De beoordeling van de kwaliteit van de opleidingsschool wordt uitgevoerd aan de hand
van de samenwerkingsovereenkomst en de explicitering daarin van de wijze waarop de
partners in de opleidingsschool gestalte geven aan het programma, het personeelsbeleid,
de voorzieningen en de kwaliteitszorg, alsook over ieders verantwoordelijkheid daarbij.
Standaard 1: Beoogde eindkwalificaties
De beoogde eindkwalificaties van de opleiding zijn wat betreft inhoud, niveau en oriëntatie
geconcretiseerd en voldoen aan internationale eisen.
Toelichting op standaard 1
De beoogde eindkwalificaties passen wat betreft niveau en oriëntatie (bachelor of
master; hbo of wo) binnen het Nederlandse kwalificatieraamwerk. Ze sluiten bovendien
aan bij de actuele eisen die in internationaal perspectief vanuit het beroepenveld
en het vakgebied worden gesteld aan de inhoud van de opleiding.
Criteria voor de opleidingsschool
De opleidingsschool heeft een geëxpliciteerde visie op opleiden in de school geconcretiseerd
in een opleidingsplan.
De opleidingsschool waarborgt dat studenten de gelegenheid hebben de verbinding tussen
theorie en praktijk te leggen. Het opleidingstraject in de school kent voldoende diepgang
door verbindingen met de theorie. Het opleidingstraject in de lerarenopleiding sluit
aan bij de praktijkervaringen in de school en is geconcretiseerd in een opleidingsplan.

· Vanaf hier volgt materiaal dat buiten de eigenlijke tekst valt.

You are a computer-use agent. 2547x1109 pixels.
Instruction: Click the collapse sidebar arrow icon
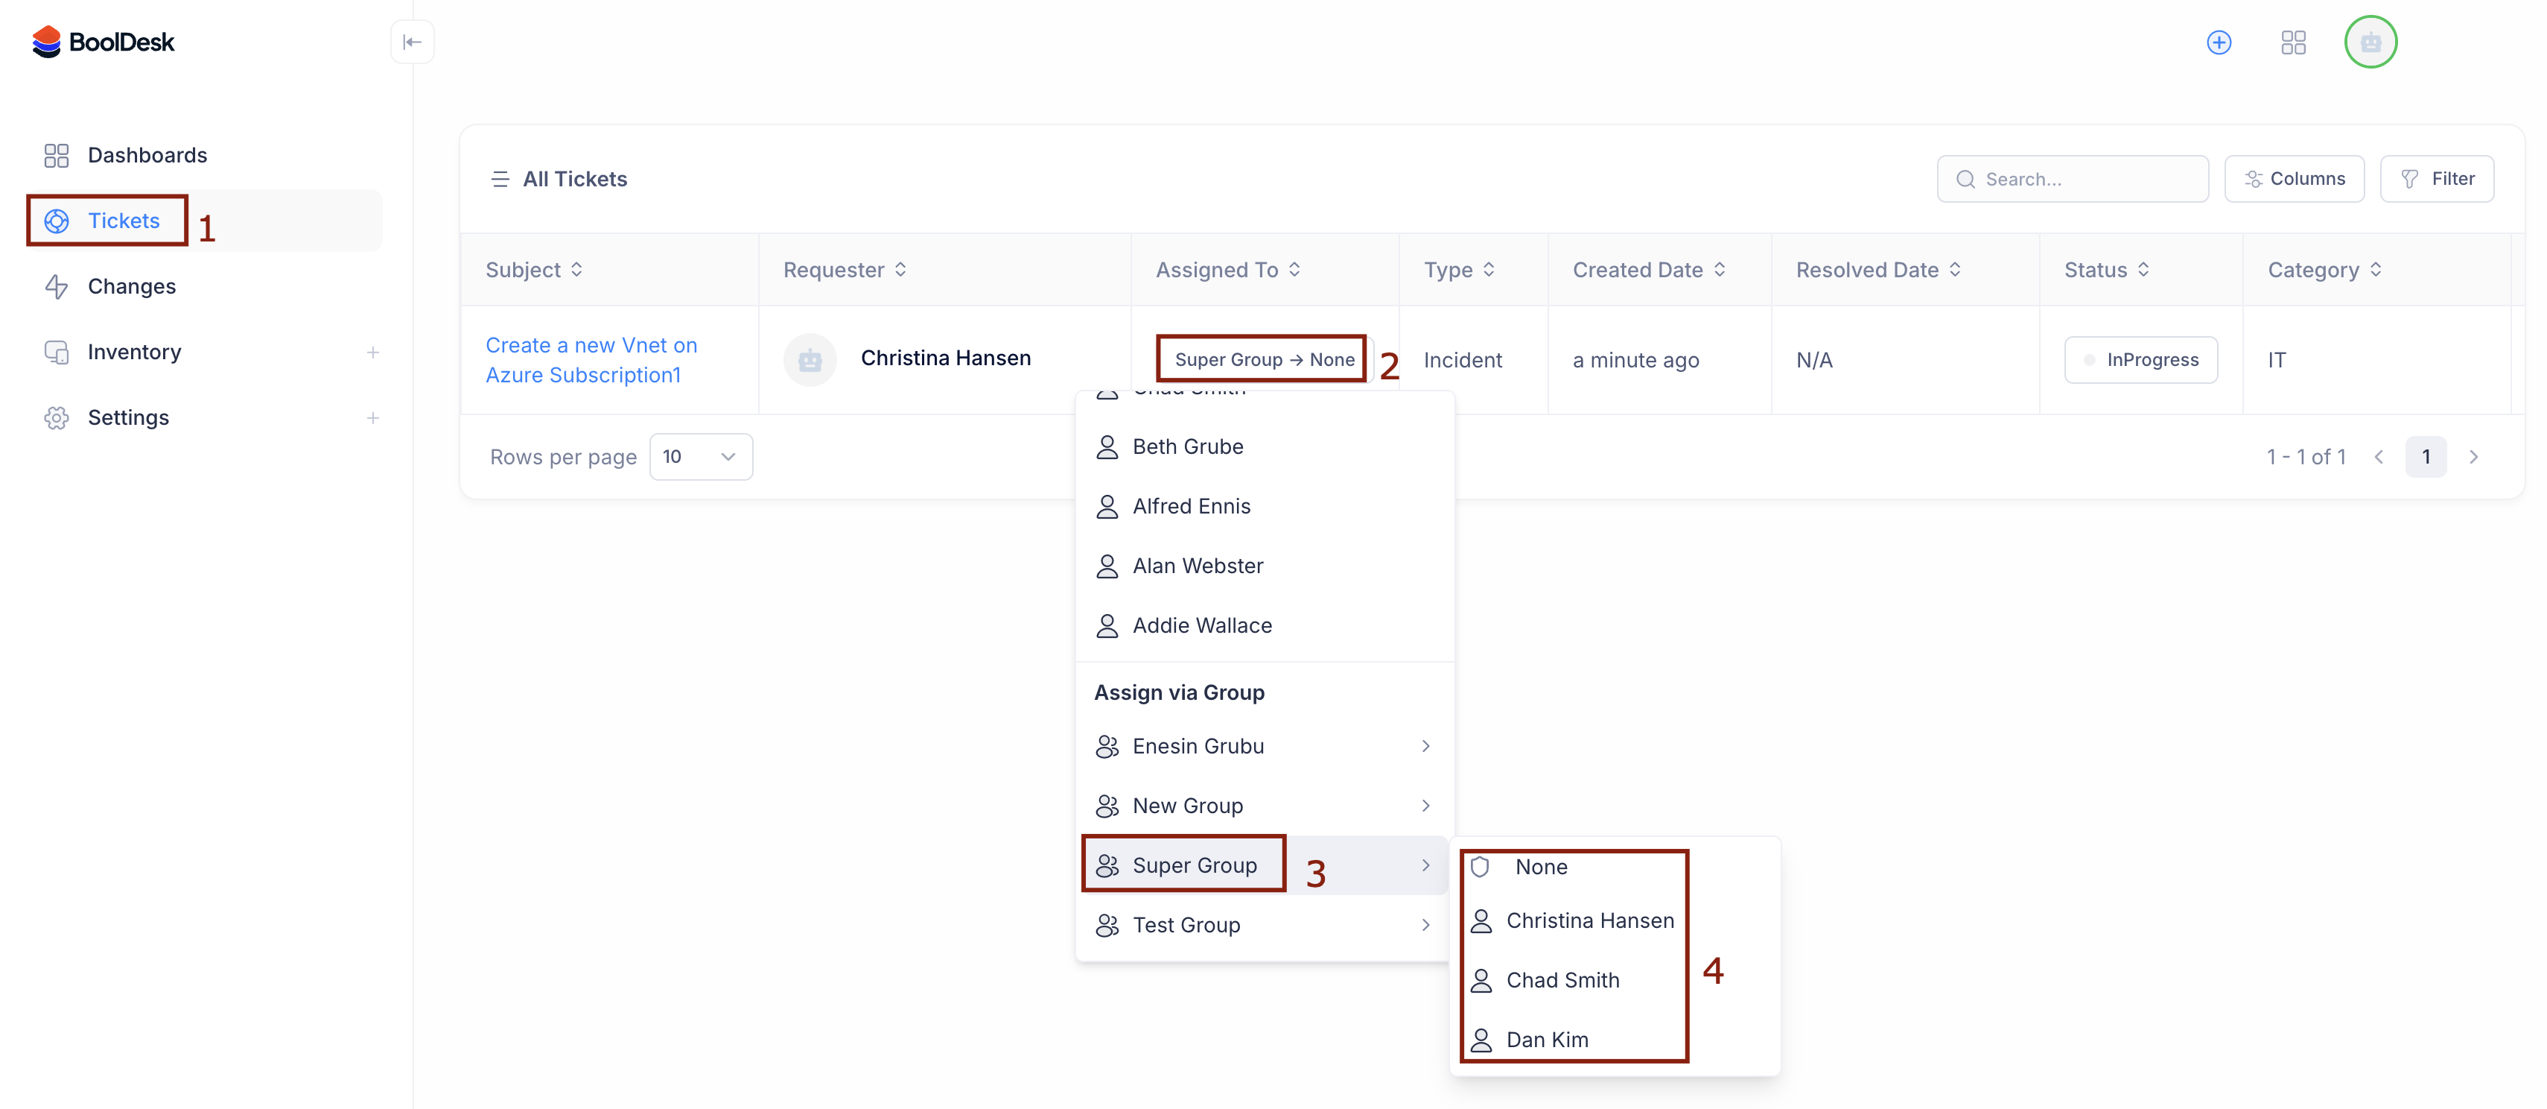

De opleidingsschool waarborgt dat studenten de gelegenheid hebben ervaring op te doen
in gevarieerde onderwijssituaties.
Standaard 2: Onderwijsleeromgeving
Het programma, het personeel en de opleidingsspecifieke voorzieningen maken het voor
de instromende studenten mogelijk de beoogde eindkwalificaties te realiseren.
Toelichting op standaard 2
De inhoud en vormgeving van het programma stellen de toegelaten studenten in staat
de beoogde eindkwalificaties te bereiken. De kwaliteit van het personeel en van de
opleidingsspecifieke voorzieningen is daarbij essentieel. Programma, personeel en
voorzieningen vormen een voor studenten samenhangende onderwijsleeromgeving.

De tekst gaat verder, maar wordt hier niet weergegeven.